How to complete this task
Every line from the one holding "Task: Focus the vCenter or ESXi Server field" through the last line of the records must be retyped exactly, and no other line or picture may appear in the copy.

Records provided

----

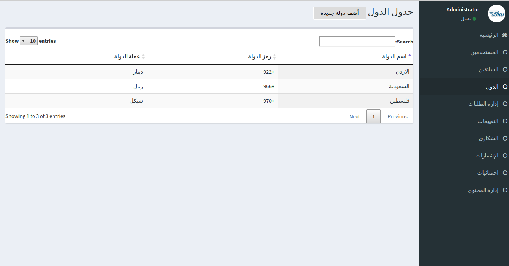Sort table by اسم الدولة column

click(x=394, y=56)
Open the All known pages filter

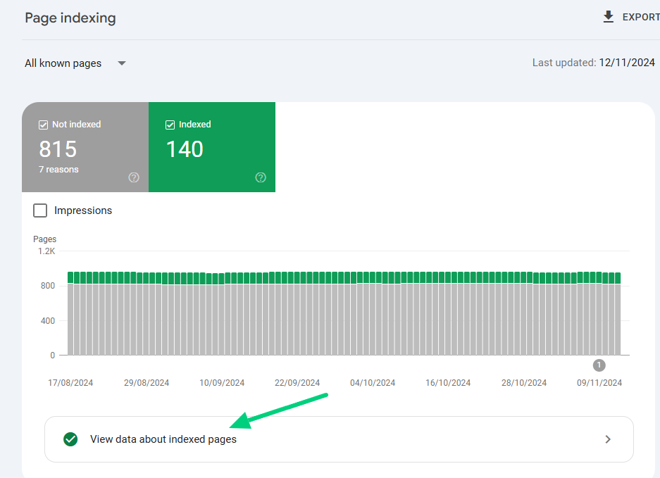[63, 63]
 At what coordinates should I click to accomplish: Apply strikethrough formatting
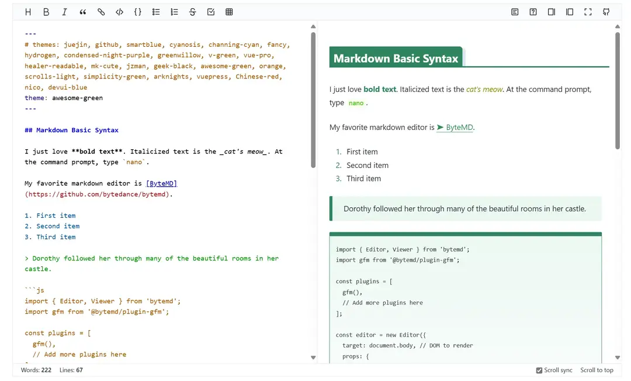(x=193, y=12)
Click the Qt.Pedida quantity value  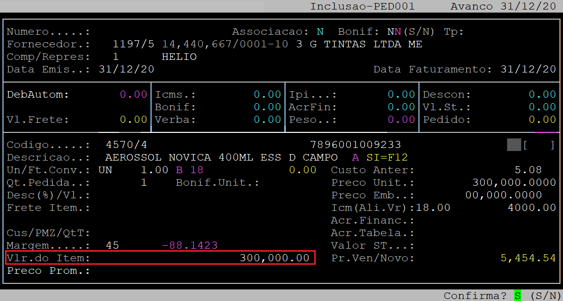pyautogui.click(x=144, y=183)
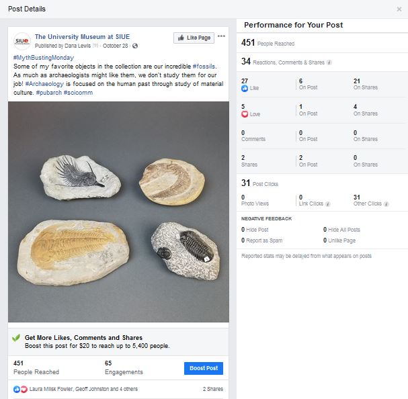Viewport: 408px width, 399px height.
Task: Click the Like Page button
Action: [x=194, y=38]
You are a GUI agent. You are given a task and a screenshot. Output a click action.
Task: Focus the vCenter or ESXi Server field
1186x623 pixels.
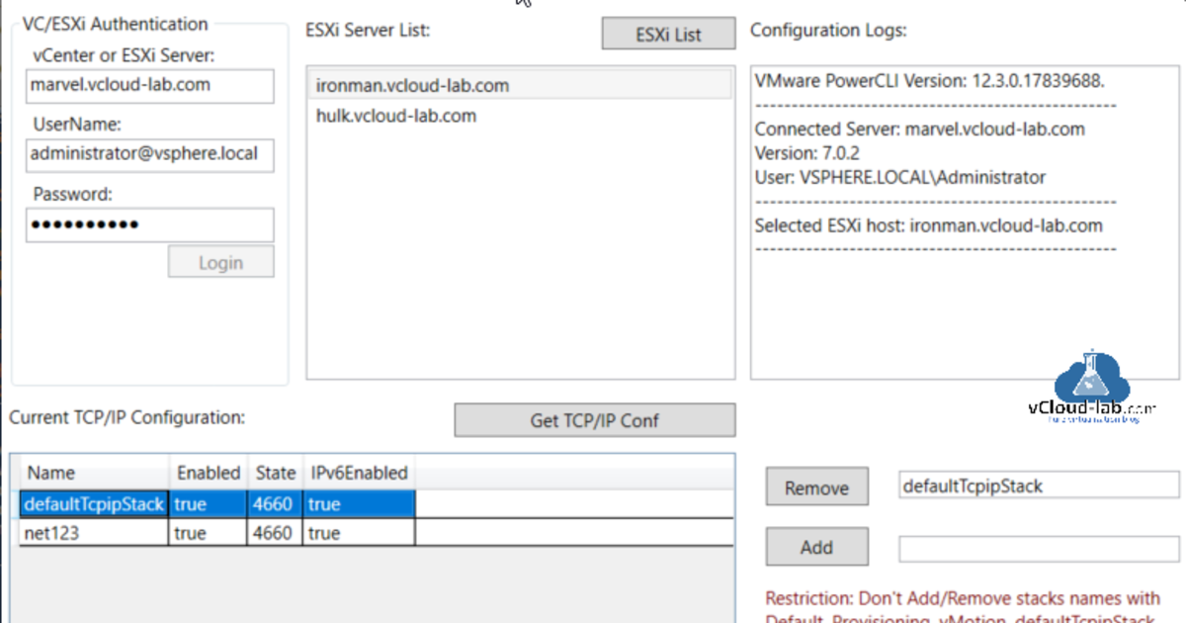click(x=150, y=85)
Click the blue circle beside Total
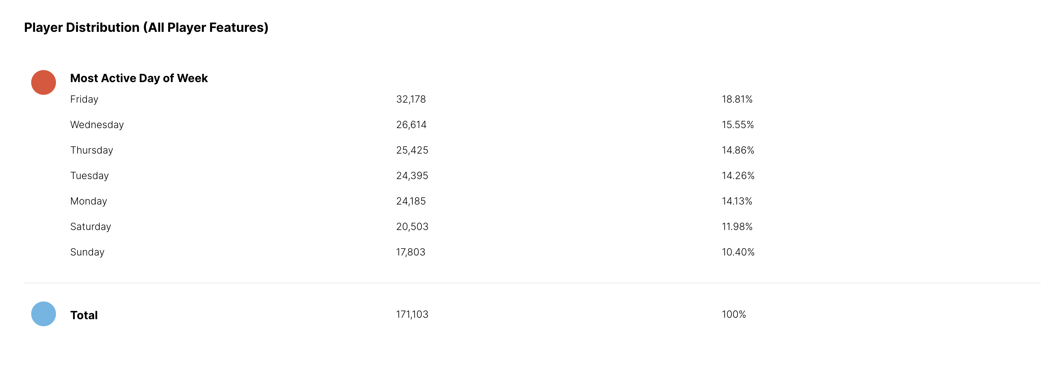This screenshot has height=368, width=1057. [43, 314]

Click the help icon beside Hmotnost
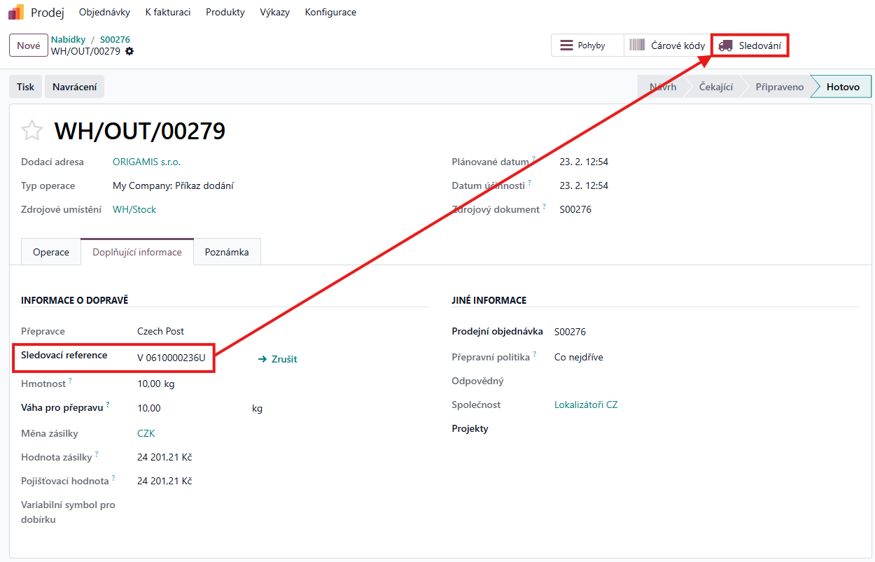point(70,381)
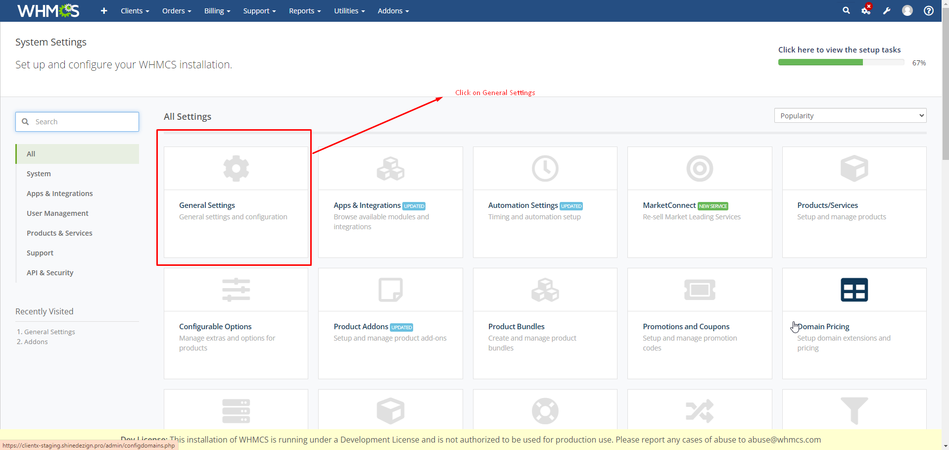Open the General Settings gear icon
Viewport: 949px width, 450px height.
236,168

----

Exercise solution
Task: Focus the vCenter or ESXi Server field
1186x623 pixels.
click(x=150, y=85)
Click the blue circle beside Total
This screenshot has height=368, width=1057. [43, 314]

Click the help icon beside Hmotnost
point(70,381)
Open the General Settings gear icon
Viewport: 949px width, 450px height.
236,168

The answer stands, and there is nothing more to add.